Some tools may also include limited MLS data and user-submitted information.

However, algorithmic estimations do not reflect the more personal aspects of your property like its view of the lakefront, unusual features such as a private peninsula or your home’s overall visual appeal. 

Nor do AVMs consider how many feet of lake frontage your property has, the depth of water at your property line, or whether you can build a dock in the future when calculating value estimates.  

An appraiser, on the other hand, formulates home values using a combination of all these things. 

Either side of a real estate transaction can hire an appraiser. Most commonly, mortgage lending institutions require an official property appraisal to verify that buyers’ loan amounts are accurate. 

Only verified property appraisal values can be used as a base for challenging a seller’s asking price during contract negotiations for this reason. 

AVM values also bear no significance in negotiations or in determining appropriate mortgage amounts. 

The Appraiser’s Checklist

Because appraisers work closely with financial institutions, these licensed and certified real estate professionals are required to use Fannie Mae-sanctioned report forms to determine how much a property is worth.

Homeowners and prospective buyers can access the 2019 Uniform Residential Appraisal Report, or Form 1004, for free here

In addition to reporting property details about the subject property, like its foundation type, the number of stories, square footage and age, appraisers also record outside factors that may influence your lake home’s perceived value. 

Influencers include neighborhood characteristics such as how much of the area is built-out opposed to undeveloped; whether neighborhood growth is rapid, stable or slow; and supply and demand in the area. 

Appraisers must also answer if your lake property “fits” in your neighborhood in terms of its style, condition and construction. 

Appraisal values reflect materials used and the condition of your property’s exterior walls, flooring, trims and finishes and any additions and upgrades made, as well.

Both location and physical appearance factors contribute to how potential buyers form their opinions on how much a property is worth to them.

The Uniform Standards of Professional Appraisal Practice instructs appraisers to be “independent, impartial and objective” when evaluating properties. 

Appraisers who are intimately familiar with consumer attitudes and behaviors, and the current climate in your specific lake real estate market, use these sentiments in tandem with quantifiable data to formulate comprehensive, well-rounded home values.

Professional appraisers also compare your property to similar on-the-market and recently sold homes to support their final estimations.

Appraisers Offer Better Accuracy

Professional appraisers’ holistic approach to determining how much properties are worth allows them to provide consumers with more accurate value estimations than electronic AVMs. 

Consider this: AVMs cannot physically tour your property and therefore, can’t “see” its condition. 

Take two lake properties, one right next to the other.

Both Property A and Property B were built in 2003, both are 5,000 square feet and both have the same number of bedrooms and baths. 

Both properties are on same-sized lots and both have lake views. 

An AVM may take these property characteristics and determine similar home values for these seemingly comparable homes. 

However, because the AVM is confined to numerical data analysis, it cannot accurately compare these homes.
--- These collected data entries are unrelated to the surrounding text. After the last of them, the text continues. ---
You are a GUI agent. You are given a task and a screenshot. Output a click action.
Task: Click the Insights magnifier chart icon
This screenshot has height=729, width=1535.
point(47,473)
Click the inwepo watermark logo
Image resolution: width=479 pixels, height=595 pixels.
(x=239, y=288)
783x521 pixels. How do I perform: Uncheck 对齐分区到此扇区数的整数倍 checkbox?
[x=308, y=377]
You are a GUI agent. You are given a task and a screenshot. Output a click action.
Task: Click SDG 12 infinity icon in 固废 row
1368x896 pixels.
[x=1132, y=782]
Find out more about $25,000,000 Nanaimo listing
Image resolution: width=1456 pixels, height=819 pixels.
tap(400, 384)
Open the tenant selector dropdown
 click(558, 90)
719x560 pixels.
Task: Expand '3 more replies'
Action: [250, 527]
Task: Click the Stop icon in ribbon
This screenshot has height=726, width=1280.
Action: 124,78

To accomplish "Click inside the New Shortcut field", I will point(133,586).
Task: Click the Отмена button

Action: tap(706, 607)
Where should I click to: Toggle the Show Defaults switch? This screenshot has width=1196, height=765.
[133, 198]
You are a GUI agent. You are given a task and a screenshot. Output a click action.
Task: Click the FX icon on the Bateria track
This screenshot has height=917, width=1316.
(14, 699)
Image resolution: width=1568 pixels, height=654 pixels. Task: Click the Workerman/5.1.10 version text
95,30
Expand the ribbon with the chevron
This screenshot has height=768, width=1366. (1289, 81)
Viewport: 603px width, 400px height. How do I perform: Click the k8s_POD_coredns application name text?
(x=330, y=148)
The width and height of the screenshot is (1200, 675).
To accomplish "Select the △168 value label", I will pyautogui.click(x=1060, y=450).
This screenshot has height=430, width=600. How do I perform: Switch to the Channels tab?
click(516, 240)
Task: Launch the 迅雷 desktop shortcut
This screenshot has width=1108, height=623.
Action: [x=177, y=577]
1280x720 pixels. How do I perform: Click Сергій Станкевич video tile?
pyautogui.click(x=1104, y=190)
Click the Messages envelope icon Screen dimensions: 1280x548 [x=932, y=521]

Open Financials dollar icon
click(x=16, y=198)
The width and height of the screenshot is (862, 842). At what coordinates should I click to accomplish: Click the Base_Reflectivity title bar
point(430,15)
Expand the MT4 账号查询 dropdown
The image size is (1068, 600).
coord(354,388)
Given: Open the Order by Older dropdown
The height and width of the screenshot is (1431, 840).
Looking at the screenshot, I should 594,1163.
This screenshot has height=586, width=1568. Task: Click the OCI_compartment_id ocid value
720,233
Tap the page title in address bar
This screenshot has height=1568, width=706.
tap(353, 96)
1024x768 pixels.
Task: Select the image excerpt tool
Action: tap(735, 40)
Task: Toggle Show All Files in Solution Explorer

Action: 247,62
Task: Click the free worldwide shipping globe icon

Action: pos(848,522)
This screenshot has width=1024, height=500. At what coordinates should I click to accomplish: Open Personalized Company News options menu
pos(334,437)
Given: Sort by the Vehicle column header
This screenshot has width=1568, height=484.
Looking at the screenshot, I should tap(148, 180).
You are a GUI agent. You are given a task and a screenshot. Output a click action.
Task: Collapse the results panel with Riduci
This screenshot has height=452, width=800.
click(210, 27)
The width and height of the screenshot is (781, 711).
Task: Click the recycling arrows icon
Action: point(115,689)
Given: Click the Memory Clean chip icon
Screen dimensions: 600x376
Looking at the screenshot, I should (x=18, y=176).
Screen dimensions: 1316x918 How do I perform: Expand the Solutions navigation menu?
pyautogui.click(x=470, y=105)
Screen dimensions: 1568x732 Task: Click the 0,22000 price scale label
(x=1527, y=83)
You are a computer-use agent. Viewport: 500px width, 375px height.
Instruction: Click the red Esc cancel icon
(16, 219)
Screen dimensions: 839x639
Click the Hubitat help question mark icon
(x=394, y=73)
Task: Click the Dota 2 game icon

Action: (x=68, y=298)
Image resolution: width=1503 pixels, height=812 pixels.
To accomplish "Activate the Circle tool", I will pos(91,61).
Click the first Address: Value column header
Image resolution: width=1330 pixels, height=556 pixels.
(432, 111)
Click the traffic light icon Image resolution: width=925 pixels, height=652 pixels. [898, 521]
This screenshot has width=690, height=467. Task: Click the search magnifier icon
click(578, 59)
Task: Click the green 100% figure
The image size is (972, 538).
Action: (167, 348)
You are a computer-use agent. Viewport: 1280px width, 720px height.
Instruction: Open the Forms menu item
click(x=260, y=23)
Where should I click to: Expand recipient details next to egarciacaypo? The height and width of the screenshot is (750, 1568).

It can’t take into account that Property A has been so poorly maintained that its paint has faded, its windows have been broken and its boat dock destroyed by the elements. 

Property B has been well taken care of, fitted with energy-saving appliances and features a newly rebuilt boat dock. 

These properties also differ in that Property A has a poor lake view because of a row of lake management-protected trees near the shoreline, while Property B has a clear, picturesque view of the waterfront. 

An appraiser can walk Property A and Property B individually, taking into consideration their respective similarities and differences to appropriately estimate their worth. 

An appraiser can more accurately define what makes a property “comparable” to the subject property concerning condition, amenities, lake access, etc.